((
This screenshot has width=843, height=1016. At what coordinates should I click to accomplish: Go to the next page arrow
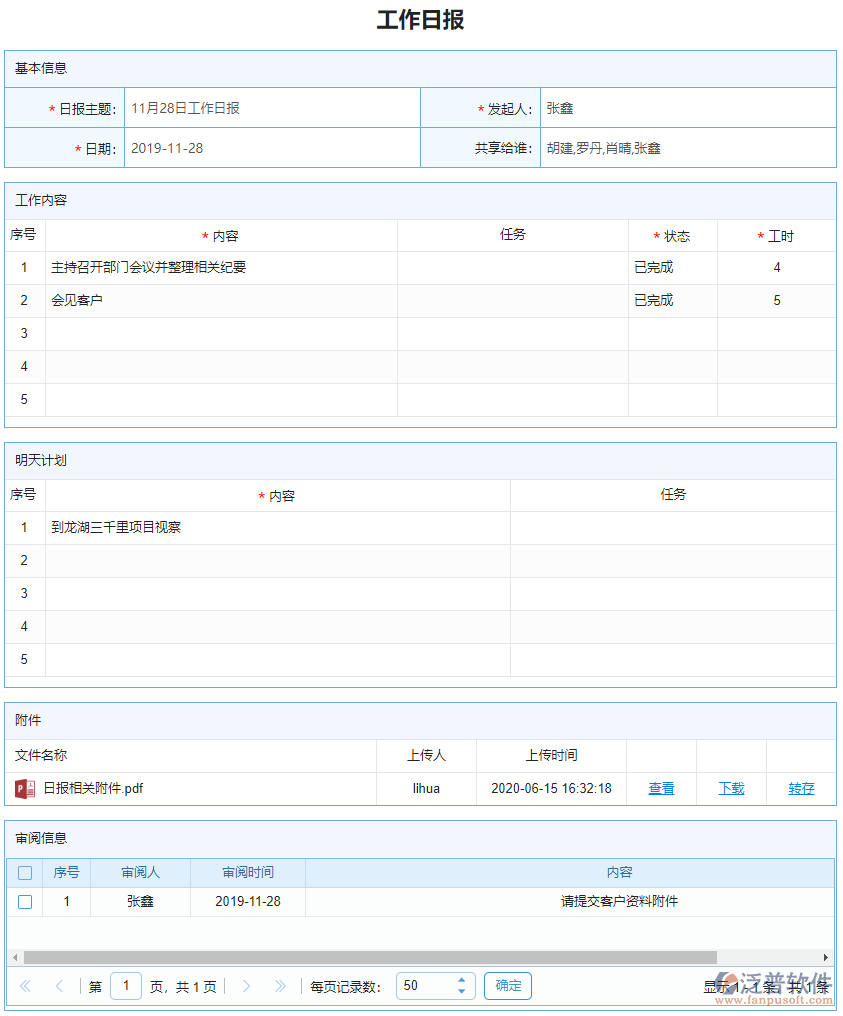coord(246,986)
))
((
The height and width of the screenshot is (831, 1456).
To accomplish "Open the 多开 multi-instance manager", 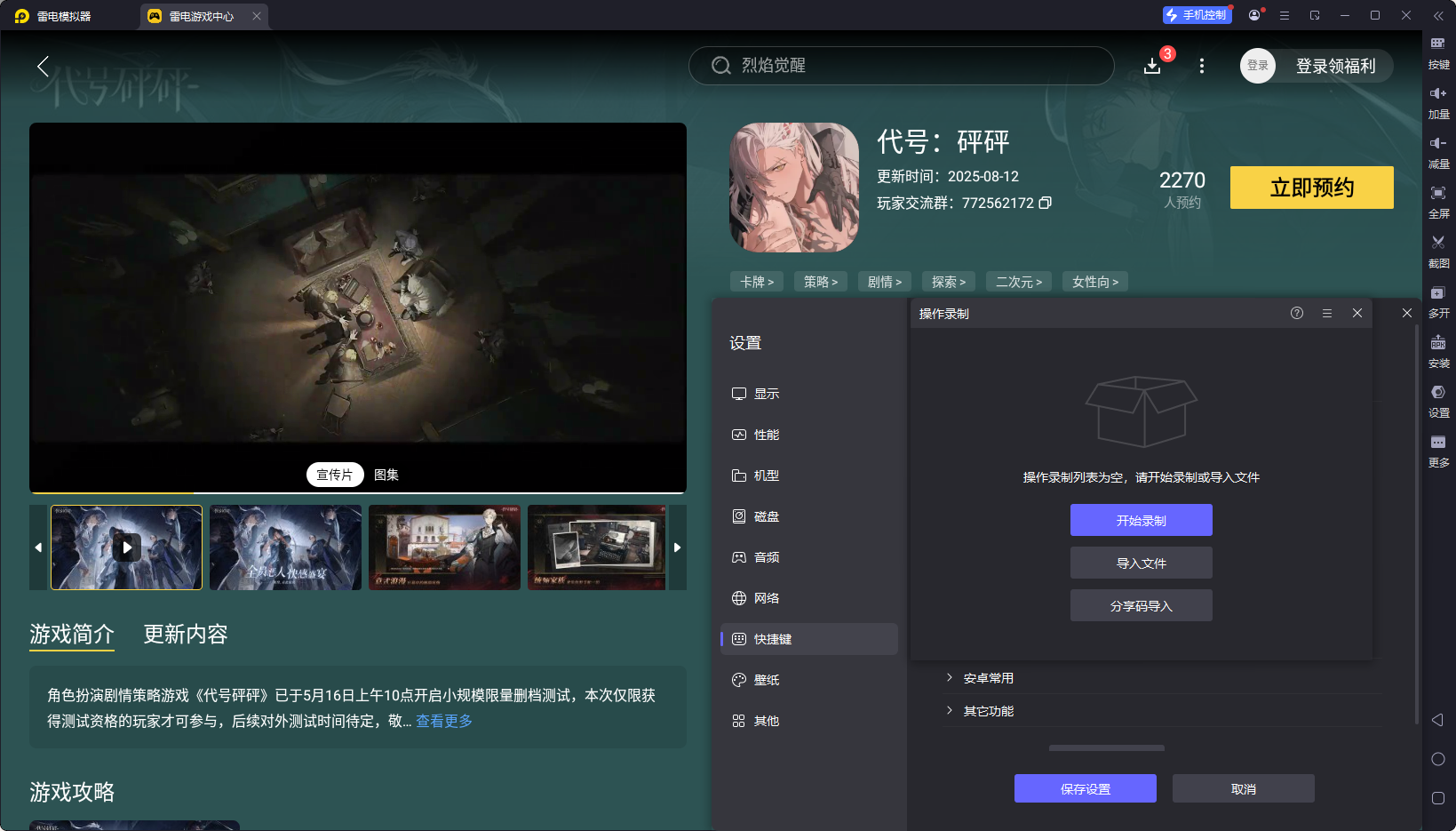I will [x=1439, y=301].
))
((
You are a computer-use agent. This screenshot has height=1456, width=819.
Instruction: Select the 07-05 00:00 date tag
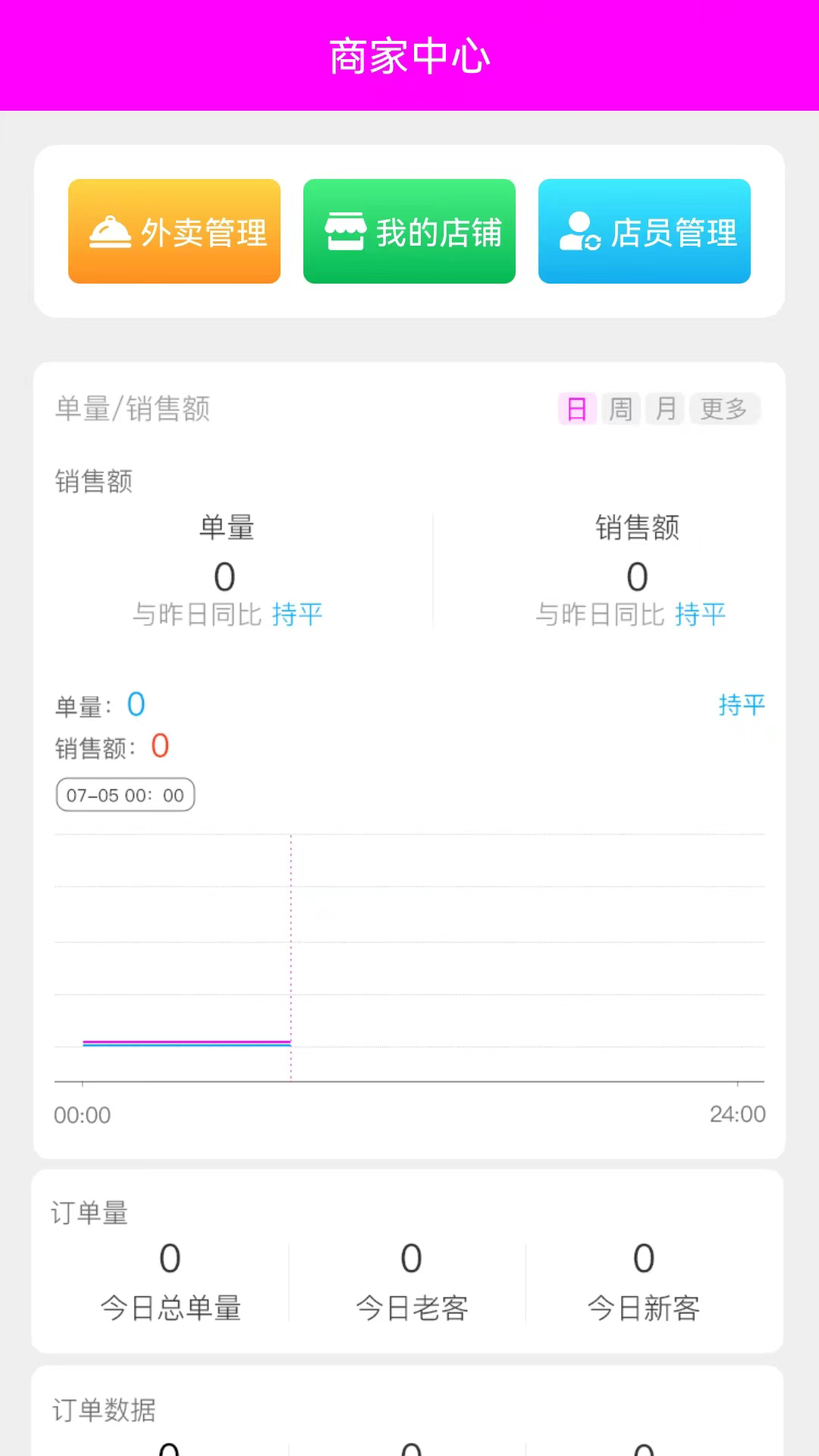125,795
))
书面练习
数一数上面的列表中有几行含有字符串“width”，只写出行数。

参考答案
3